SevOne, Inc.
- Type: Private
- Industry: Network Management; Server Monitoring; Application Monitoring;
- Founded: 2005
- Founders: Vess Bakalov Tanya Bakalov ;
- Headquarters: Boston, MA, United States of America
- Key people: Jim Melvin; COO;
- Number of employees: 250+
- Parent: IBM (2021-present)
- Website: www.SevOne.com

= SevOne =

SevOne is a software company that was founded in 2005. It was named after the slang for the "severity one" performance problems network managers face.

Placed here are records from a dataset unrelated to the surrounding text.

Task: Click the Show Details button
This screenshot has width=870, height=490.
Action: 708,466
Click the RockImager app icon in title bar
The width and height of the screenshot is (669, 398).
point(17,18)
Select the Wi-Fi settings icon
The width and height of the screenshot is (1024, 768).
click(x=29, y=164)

SevOne was acquired by Turbonomic in 2019. Then as part of Turbonomic, the SevOne product line was acquired in 2021 by IBM, and made available by IBM as IBM SevOne Network Performance Management (NPM).

IBM SevOne NPM provides monitoring and analytics for the digital infrastructure, including networks, servers, and cloud datacenters.

== History ==

The company was founded in 2005 in Newark, Delaware by computer scientists from the University of Delaware who also served as network architects at leading financial institutions.

In July 2007, venture capital firm Osage Ventures led a Series A Preferred placement in SevOne. In March 2009, Osage led a second round of financing in SevOne, along with several private investors.

In January 2013, SevOne announced a $150 million investment from Bain Capital.

In September 2015, SevOne announced a $50 million Series C financing round led by Westfield Capital Management and Bain Capital Ventures. Brookside Capital, HarbourVest, VT Technology Ventures, and Osage Venture Partners also participated in this round.

In November 2019, SevOne was acquired by Turbonomic.

In April 2021, IBM announced it was acquiring Turbonomic, SevOne's parent company.